The unflinching frankness extends to sex: She is a caustically keen observer. After a fairly crap date with the American—he has told her that “[stand-up comedy is] a very raw form of storytelling”—she finds herself back at his place “probably too tired and too drunk to get wet enough to have sex anyway.” But as he begins to roll out the stock phrases—“Your ass is amazing” “Does that taste good?” “You like this. You like the way my dick tastes”—Erin regains interest, albeit with her usual hangdog halfheartedness. “I know it’s cheesy and embarrassing, aggressively heterosexual and unenlightened, but it turns me on anyway,” she says. “I started watching porn with this kind of talk, maybe even these exact sentences, when I was too young to know it was cheesy and unenlightened and just thought it was hot. I still think it is.” Even though Erin can’t help but describe the encounter in the most morbid way imaginable—it ends with “grey slime seeping into his stomach hair”—she does, when it comes down to it, enjoy herself. This is Erin’s attitude toward life: She is so self-aware that she can not only intellectualize why her pleasure is false and stale and vacuous, but also understand why doing so would be enormously passé. She denies herself even the pleasure of self-hatred.

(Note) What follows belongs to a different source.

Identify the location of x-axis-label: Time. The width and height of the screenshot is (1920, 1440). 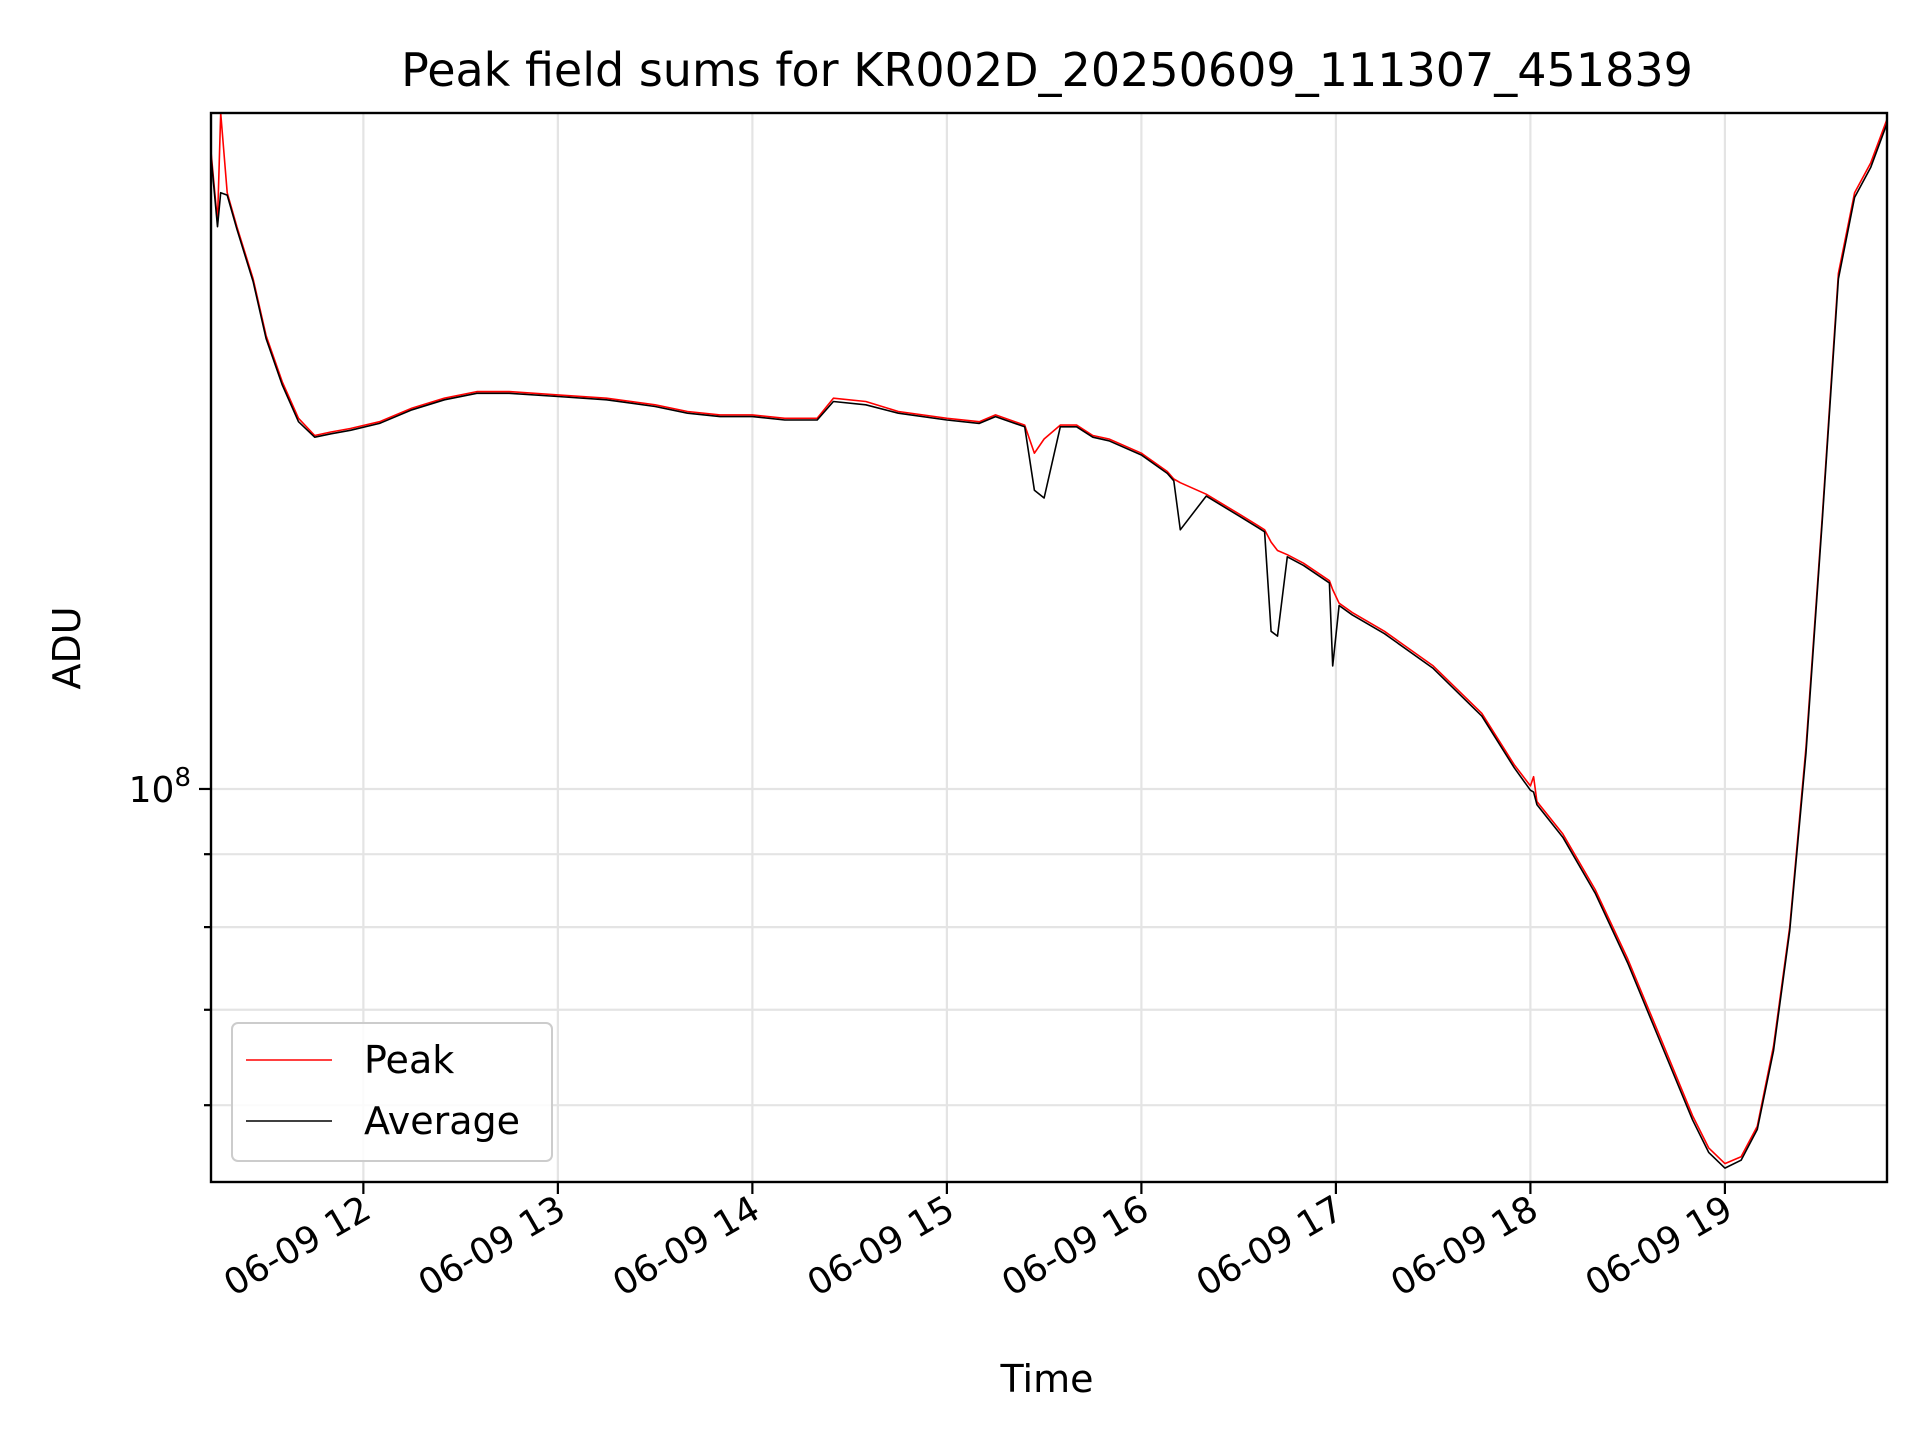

Connolly’s novel is small and contained. She has created a visceral character and placed her in distinctive scenery. Her writing is well-observed (replete with opinions on everything from people who use the term “technocapitalism” to the rise in the price of Ketamine) and highly detailed (she, for example, subtly connects the tragedy and Erin’s need to eat vegan french fries). Forcing out a sentence-swallowing, self-aware heroine and filling a novel with her reluctance is refined, honest, and realistic but even an interior drama needs tension, surprise, thrills. I wish Connolly had allowed herself some set pieces, something cinematic—if only for the narrator to be resolutely underwhelmed. There is a brilliant novel here if only Connolly would stop worrying about the optics. Action, coincidence, and drama may be cheesy, embarrassing, and unenlightened, but sometimes stories, like sentences, need to end with a bang.